A Japanese woman has become the very first person to have ever received an iPS corneal transplant. The feat is being touted as an amazing feat of medical advancement. A team from Osaka University in Japan carried out the very first corneal transplant in July by relying on stem cells.
Corneal transplants have been possible before as well, but patients had to rely on corneas that came from deceased donors. In Japan, a stark shortage of available corneas exists with about 1,600 patients waiting for them. This is where the new surgery comes in with its potential of helping thousands eventually millions of people.

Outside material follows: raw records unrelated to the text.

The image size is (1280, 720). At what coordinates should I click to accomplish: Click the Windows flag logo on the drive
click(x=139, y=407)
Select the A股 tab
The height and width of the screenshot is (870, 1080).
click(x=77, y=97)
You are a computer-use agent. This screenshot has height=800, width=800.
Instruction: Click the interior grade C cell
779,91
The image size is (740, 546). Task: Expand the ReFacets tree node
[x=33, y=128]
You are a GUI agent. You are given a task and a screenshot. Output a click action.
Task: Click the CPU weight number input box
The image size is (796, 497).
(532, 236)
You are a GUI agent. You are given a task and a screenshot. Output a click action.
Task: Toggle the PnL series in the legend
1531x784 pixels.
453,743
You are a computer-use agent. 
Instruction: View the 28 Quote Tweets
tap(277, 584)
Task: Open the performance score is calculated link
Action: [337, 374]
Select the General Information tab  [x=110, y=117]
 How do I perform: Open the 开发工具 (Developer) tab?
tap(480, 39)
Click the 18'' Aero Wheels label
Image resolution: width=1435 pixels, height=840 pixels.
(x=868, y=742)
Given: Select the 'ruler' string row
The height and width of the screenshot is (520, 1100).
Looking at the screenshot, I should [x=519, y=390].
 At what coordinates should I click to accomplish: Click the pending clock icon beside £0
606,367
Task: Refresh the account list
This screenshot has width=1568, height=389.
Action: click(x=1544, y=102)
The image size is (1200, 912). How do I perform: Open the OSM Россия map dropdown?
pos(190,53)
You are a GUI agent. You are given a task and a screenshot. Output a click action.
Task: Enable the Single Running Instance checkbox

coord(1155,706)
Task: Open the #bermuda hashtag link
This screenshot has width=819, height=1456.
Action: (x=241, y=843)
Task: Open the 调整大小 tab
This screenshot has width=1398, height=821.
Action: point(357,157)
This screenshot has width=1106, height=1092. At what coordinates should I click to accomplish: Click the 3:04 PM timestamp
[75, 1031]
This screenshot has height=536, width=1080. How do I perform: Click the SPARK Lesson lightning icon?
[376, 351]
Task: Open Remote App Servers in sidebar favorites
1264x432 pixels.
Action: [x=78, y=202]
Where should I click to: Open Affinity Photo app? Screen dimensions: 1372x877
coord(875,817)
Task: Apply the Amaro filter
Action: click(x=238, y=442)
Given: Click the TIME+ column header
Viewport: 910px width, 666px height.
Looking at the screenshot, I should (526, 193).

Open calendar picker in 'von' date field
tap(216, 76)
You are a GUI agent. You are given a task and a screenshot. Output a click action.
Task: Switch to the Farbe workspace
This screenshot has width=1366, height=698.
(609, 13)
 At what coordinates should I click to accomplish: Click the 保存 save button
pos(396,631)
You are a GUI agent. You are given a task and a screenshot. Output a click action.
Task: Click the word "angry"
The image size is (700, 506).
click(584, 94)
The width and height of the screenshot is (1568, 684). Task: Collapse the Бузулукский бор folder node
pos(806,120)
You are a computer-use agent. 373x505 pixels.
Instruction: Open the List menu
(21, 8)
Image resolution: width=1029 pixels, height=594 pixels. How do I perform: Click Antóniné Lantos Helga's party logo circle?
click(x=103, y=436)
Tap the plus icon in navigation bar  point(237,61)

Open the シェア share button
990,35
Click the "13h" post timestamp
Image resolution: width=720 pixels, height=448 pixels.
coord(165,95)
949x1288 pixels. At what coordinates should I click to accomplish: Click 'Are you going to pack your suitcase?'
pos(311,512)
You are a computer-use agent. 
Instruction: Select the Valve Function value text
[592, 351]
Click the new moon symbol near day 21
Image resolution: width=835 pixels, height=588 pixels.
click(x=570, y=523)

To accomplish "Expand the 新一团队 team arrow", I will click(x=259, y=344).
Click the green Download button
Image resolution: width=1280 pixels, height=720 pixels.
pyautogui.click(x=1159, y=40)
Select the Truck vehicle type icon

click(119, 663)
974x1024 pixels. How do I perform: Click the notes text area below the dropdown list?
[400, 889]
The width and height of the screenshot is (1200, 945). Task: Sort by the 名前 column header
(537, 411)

Kohji Nishida was the person who was leading the University’s team that carried out the transplantation on the left eye of the woman. The woman is in her ‘40s and was suffering from corneal epithelial stem cell deficiency that could potentially lead her to blindness.
The surgery took place on July 27, and the patient was discharged on August 23. She is still undergoing close monitoring, but the doctors have said that she is recovering quite well and can actually see better out of her eye that has undergone surgery. In fact, she can see well enough that she has resumed her daily life. Nishida said, ‘We have only conducted the first operation, and we are continuing to monitor the patient carefully.’
Nishida and his team members are all set to carry out the same kind of operation on three more patients before 2020 ends. The final goal of this research is to make sure that the treatment becomes practical within five years from now. The cornea is the transparent layer that engulfs our eye and imparts protection to it from external factors and residue. It regenerates itself naturally and heals itself via regenerated cells.
When a person suffers from the corneal disease, the cells in the eye basically cease the production of the cornea on account of illness or injury. This can eventually lead to loss of vision or even complete blindness. The team was able to transplant a thin layer of the corneal tissue – a cell sheet that was only 0.03-0.05 millimeters thick – using induced pluripotent stem cells or iPS from another person.
The team believes that a single surgical transplant would be sufficient enough to last the patient for a lifetime. The iPS stem cells were first discovered by a Japanese stem-cell biologist, Shinya Yamanaka at Kyoto University. He was awarded the Nobel Prize for his discovery.